→ RECORDS SUPPLIED
########################################

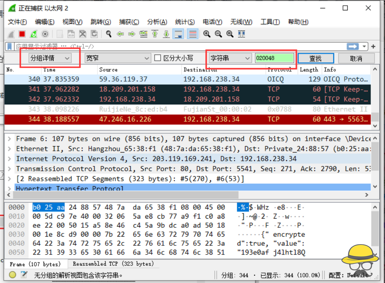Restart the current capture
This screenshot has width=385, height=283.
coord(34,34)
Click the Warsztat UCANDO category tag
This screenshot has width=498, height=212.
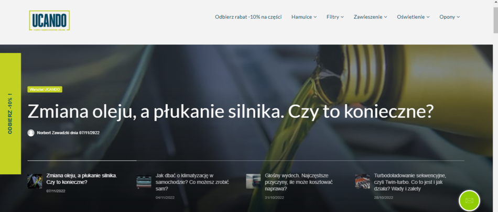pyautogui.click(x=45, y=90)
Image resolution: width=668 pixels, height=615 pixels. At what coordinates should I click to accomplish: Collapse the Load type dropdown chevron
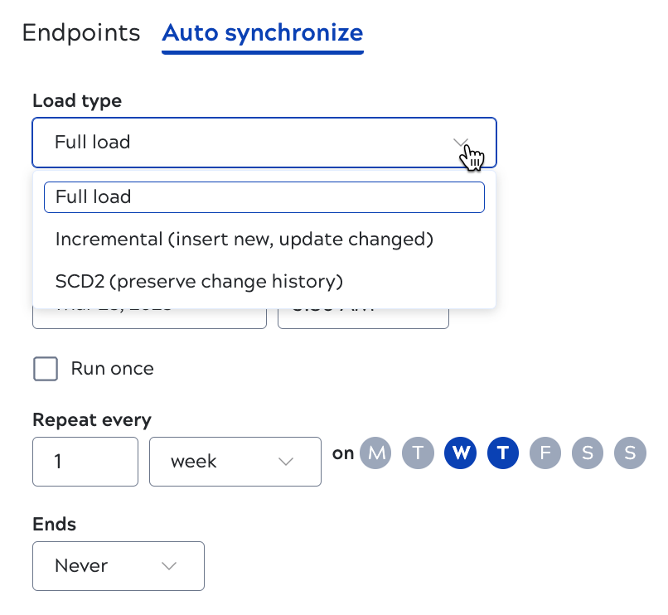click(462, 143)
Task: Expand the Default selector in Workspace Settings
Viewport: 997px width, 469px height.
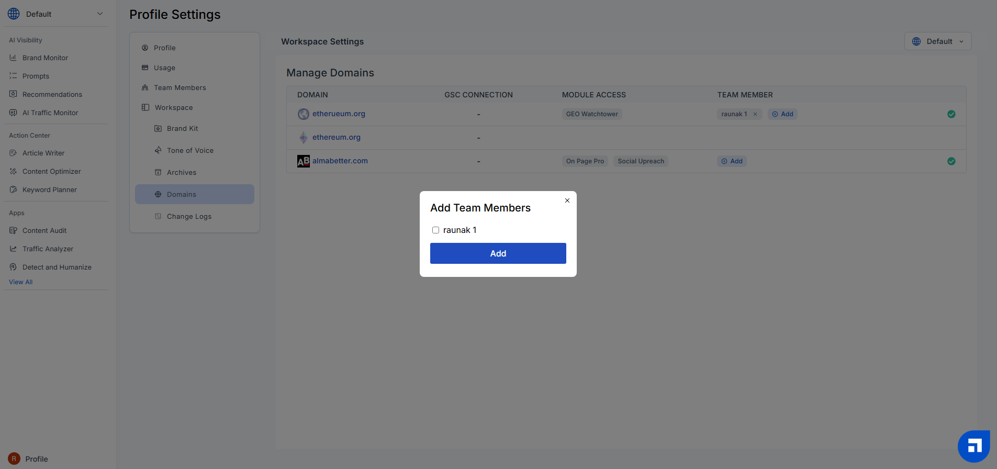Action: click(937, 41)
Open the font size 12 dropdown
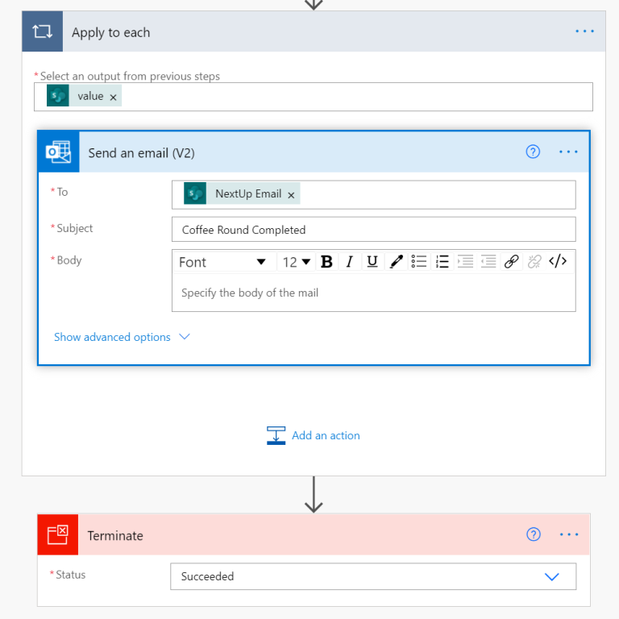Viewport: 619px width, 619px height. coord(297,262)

########################################

Both ends included, copy the lines from the one holding "Image resolution: width=668" to the last line of the entries exactly, with all pictures left out.

→ TASK SOLUTION
Image resolution: width=668 pixels, height=615 pixels. At what coordinates should I click to accomplish: Collapse the Load type dropdown chevron
click(462, 143)
Task: Expand the Default selector in Workspace Settings
Viewport: 997px width, 469px height.
Action: click(937, 41)
Open the font size 12 dropdown
Viewport: 619px width, 619px height. coord(297,262)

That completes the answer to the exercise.